● **Problem requirements**: Every line from the one containing "Open the Fact" to the one containing "The width and height of the screenshot is (1045, 401)." in the records below, both included, must be set down exactly, and no other line.

__________________________________________________

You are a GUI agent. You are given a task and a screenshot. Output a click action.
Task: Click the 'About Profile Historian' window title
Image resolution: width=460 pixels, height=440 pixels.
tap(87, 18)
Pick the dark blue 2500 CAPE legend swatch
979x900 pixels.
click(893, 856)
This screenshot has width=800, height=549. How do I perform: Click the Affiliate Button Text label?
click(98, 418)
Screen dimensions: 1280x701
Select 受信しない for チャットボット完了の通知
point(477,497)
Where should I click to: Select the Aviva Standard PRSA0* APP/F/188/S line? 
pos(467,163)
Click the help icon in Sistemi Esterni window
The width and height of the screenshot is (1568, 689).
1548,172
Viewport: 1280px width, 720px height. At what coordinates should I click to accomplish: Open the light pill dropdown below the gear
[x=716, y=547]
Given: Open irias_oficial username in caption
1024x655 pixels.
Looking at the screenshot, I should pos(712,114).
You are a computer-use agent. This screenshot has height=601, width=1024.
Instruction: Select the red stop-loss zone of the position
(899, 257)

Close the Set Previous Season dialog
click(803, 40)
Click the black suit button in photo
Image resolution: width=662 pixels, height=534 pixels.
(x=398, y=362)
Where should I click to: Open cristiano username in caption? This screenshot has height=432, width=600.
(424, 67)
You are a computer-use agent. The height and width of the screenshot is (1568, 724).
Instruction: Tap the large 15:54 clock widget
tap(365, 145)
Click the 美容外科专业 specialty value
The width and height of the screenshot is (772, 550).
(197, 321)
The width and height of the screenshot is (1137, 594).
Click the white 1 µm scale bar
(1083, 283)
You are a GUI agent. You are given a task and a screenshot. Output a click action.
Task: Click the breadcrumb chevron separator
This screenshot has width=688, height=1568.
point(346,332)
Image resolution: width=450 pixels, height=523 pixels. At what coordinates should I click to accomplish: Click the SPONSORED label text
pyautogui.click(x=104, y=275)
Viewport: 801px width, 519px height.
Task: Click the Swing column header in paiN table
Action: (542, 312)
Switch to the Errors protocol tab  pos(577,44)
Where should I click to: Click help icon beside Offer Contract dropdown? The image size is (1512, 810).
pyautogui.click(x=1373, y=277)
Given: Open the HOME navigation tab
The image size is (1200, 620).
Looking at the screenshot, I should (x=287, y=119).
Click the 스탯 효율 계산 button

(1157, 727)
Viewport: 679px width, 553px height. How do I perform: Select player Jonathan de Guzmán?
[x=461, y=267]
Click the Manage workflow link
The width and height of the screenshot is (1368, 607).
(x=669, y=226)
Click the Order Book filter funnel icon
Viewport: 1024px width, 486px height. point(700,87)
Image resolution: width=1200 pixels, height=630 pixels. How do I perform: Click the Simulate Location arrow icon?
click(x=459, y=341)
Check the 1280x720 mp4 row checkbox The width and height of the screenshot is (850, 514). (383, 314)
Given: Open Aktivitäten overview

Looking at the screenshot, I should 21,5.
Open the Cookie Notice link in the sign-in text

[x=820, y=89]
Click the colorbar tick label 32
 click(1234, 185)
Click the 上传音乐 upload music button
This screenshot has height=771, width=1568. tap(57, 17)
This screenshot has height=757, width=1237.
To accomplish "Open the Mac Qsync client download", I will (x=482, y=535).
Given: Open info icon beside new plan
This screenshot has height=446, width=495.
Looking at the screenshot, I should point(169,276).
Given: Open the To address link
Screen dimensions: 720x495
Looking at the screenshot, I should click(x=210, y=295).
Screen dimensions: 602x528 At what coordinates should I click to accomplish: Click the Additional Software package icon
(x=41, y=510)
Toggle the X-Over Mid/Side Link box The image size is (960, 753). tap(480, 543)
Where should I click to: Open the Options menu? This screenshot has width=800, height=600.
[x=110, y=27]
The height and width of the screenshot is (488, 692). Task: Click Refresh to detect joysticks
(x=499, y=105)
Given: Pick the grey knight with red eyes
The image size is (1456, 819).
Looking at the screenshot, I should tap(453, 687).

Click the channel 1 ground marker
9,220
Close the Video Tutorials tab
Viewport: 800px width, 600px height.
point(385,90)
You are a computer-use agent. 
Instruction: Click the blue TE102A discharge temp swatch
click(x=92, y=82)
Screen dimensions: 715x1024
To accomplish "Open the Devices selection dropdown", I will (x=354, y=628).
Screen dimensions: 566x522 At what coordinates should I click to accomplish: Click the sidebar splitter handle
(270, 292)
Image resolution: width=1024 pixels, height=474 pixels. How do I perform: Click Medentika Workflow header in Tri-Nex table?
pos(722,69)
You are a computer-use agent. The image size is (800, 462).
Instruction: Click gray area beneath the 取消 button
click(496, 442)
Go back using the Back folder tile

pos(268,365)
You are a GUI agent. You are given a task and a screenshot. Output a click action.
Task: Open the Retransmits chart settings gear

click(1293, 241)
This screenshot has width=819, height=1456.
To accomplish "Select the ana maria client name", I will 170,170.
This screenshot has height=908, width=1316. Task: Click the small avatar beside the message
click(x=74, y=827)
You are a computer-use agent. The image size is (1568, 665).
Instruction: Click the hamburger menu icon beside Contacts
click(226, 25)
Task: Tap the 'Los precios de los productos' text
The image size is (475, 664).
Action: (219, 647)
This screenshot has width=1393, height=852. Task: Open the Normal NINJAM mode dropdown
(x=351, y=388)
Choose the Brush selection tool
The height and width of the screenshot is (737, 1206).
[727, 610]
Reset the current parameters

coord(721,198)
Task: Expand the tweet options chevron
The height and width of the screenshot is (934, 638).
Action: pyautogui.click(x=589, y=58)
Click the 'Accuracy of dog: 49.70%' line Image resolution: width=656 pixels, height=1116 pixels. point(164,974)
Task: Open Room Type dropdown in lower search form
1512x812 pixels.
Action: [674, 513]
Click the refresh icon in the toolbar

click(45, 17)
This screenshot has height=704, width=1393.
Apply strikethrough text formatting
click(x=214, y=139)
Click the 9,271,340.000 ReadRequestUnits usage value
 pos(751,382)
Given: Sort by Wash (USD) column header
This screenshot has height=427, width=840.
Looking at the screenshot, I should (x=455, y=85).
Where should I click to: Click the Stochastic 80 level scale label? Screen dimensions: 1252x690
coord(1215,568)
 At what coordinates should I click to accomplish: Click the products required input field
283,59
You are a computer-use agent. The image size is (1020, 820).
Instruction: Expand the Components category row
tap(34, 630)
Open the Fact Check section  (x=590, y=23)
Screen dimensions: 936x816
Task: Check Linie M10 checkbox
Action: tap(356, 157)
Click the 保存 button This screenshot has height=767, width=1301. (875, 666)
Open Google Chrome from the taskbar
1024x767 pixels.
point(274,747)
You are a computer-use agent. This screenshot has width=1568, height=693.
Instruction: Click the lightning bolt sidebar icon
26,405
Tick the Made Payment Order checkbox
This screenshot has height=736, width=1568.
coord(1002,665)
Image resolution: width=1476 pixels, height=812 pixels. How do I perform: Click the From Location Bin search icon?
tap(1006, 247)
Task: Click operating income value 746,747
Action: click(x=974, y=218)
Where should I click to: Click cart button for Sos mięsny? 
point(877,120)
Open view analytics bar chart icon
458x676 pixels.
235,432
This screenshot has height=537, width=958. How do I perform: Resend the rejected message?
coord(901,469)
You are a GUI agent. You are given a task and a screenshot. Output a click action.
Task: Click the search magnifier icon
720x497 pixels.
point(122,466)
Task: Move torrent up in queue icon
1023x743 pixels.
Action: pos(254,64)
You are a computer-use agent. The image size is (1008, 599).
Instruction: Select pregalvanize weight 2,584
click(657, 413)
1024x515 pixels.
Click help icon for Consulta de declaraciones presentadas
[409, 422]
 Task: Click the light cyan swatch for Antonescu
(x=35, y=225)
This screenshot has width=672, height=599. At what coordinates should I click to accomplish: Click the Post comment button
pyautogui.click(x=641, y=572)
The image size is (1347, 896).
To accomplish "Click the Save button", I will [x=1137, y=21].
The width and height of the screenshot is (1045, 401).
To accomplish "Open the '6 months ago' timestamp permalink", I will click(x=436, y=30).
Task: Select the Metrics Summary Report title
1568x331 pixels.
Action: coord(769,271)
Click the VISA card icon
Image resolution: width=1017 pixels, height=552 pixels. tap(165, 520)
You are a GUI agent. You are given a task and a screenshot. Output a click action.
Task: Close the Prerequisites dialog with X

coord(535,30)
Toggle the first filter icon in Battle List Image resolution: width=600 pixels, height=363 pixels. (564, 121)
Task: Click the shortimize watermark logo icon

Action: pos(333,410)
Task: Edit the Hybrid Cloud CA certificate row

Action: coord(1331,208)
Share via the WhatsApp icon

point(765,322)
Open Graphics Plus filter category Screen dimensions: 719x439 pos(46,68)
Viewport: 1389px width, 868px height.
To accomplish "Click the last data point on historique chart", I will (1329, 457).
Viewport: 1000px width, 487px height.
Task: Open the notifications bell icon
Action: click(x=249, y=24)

__________________________________________________

● **Output of the task**:
Open the Fact Check section  (x=590, y=23)
Screen dimensions: 936x816
Task: Check Linie M10 checkbox
Action: tap(356, 157)
Click the 保存 button This screenshot has height=767, width=1301. (875, 666)
Open Google Chrome from the taskbar
1024x767 pixels.
point(274,747)
You are a computer-use agent. This screenshot has width=1568, height=693.
Instruction: Click the lightning bolt sidebar icon
26,405
Tick the Made Payment Order checkbox
This screenshot has height=736, width=1568.
coord(1002,665)
Image resolution: width=1476 pixels, height=812 pixels. How do I perform: Click the From Location Bin search icon?
tap(1006, 247)
Task: Click operating income value 746,747
Action: click(x=974, y=218)
Where should I click to: Click cart button for Sos mięsny? 
point(877,120)
Open view analytics bar chart icon
458x676 pixels.
235,432
This screenshot has height=537, width=958. How do I perform: Resend the rejected message?
coord(901,469)
You are a GUI agent. You are given a task and a screenshot. Output a click action.
Task: Click the search magnifier icon
720x497 pixels.
point(122,466)
Task: Move torrent up in queue icon
1023x743 pixels.
Action: pos(254,64)
You are a computer-use agent. The image size is (1008, 599).
Instruction: Select pregalvanize weight 2,584
click(657, 413)
1024x515 pixels.
Click help icon for Consulta de declaraciones presentadas
[409, 422]
 Task: Click the light cyan swatch for Antonescu
(x=35, y=225)
This screenshot has width=672, height=599. At what coordinates should I click to accomplish: Click the Post comment button
pyautogui.click(x=641, y=572)
The image size is (1347, 896).
To accomplish "Click the Save button", I will [x=1137, y=21].
The width and height of the screenshot is (1045, 401).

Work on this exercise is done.